Discussion in 'Chit Chat' started by sonicintricacy, Jun 16, 2014.

  1. Hey all,

    I just want to preface before y'all read this; this post may sound generic but I'm struggling out here, ya know? I just need some people to talk to. My phone contacts contains no one I feel truly comfortable talking to except for my mama. So, I go to a relatively small school. There's only like 500 kids in total, and the school holds grades 7-12. I'm finishing my junior year this week and it hasn't been the best year. I haven't really enjoyed being a teenager. In fact, I've hated it. I really want to make my senior year a year of major improvement. I'm just pissed as of now. There's only a few other gay guys in my class, all of them being kids I don't feel very comfortable around. I barely have any friends. There's a lot of cliques and people always gravitate towards the group of kids they seem to be most suitable with. There are the jocks who wear the Nike socks with the squares and shorts/t-shirts, the honors level girls who talk about their cats rolling over on them at night, the preppy girls who dress in provocative clothes on weekends and spray-tan before every prom, and the group of 4 who sit and display their Internet-influenced personalities.
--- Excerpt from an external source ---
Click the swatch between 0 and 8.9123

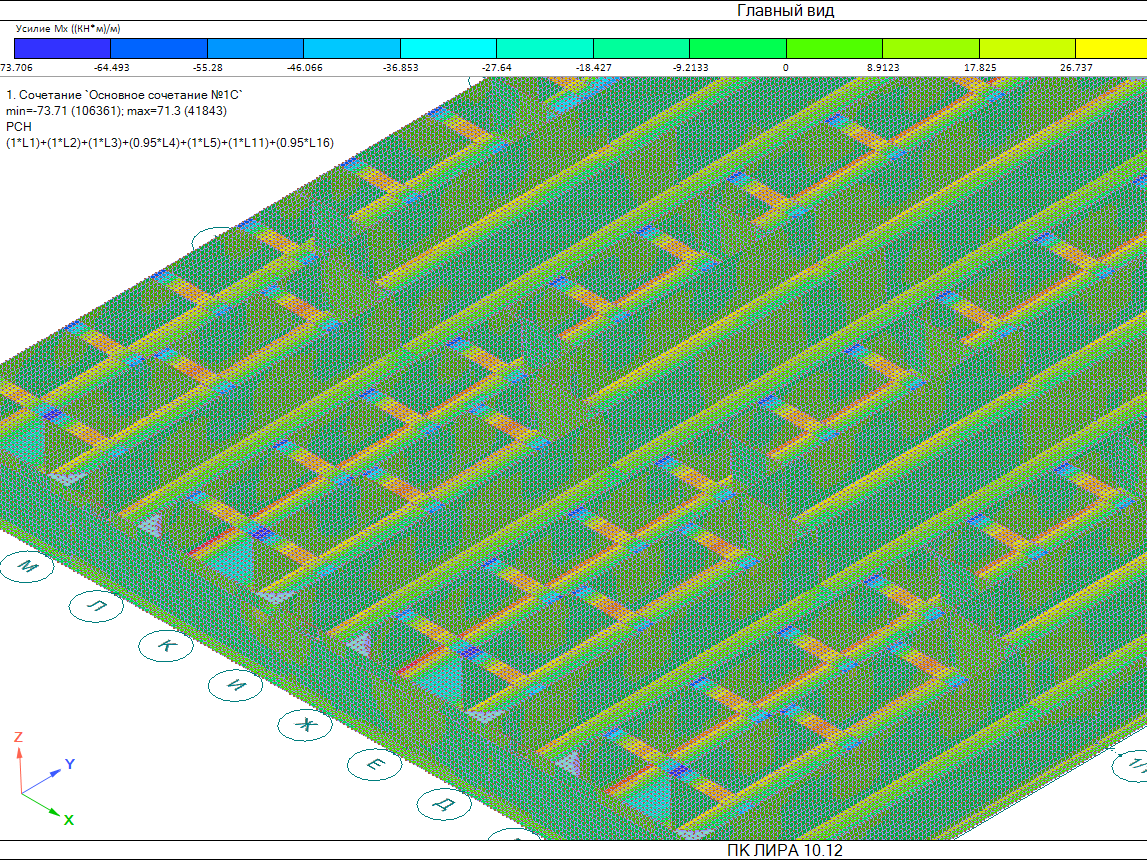click(835, 49)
I always gravitate towards the group of 4. This one girl named Meaghan has been a close friend of mine since freshman year. She has been suffering severe depression and it is such a shame to see her going through her pain. It sometimes seems we've nothing to talk about. I wish I could help her be more positive. The problem is, she seems stuck in her unhappiness and sometimes it rubs off on me.

    All of this sounds so stereotypical but honestly, I KNOW I'm not a misfit. I'm not less fortunate in terms of socioeconomic background and/or physical appearance. I have a great personality. I'm lazy and don't work out but I plan to this summer. I'm one of those ectomorphs who tends to be really shy at times. People in the other groups do talk to me and claim to enjoy my sense of humor but none of them allow me to be an actual part of their groups. They just sorta laugh with me or fake chat with me once in a while. I like that in my small school, it is easy to know a lot of people. The problem is that none of these people I know of seem to truly care about my existence. I have called myself a more "artsy" type of kid, but I'm not one of those really outlandish artsy kids that people shy away from because they don't understand them (and hey, if that's you, you do you. I don't have a problem with that). I just like to be a blend of commonplace and unique. I've never been into sports. I've always had this distaste for all things overtly masculine or macho. I'm not a super feminine guy. I like to think I'm a nice in-between.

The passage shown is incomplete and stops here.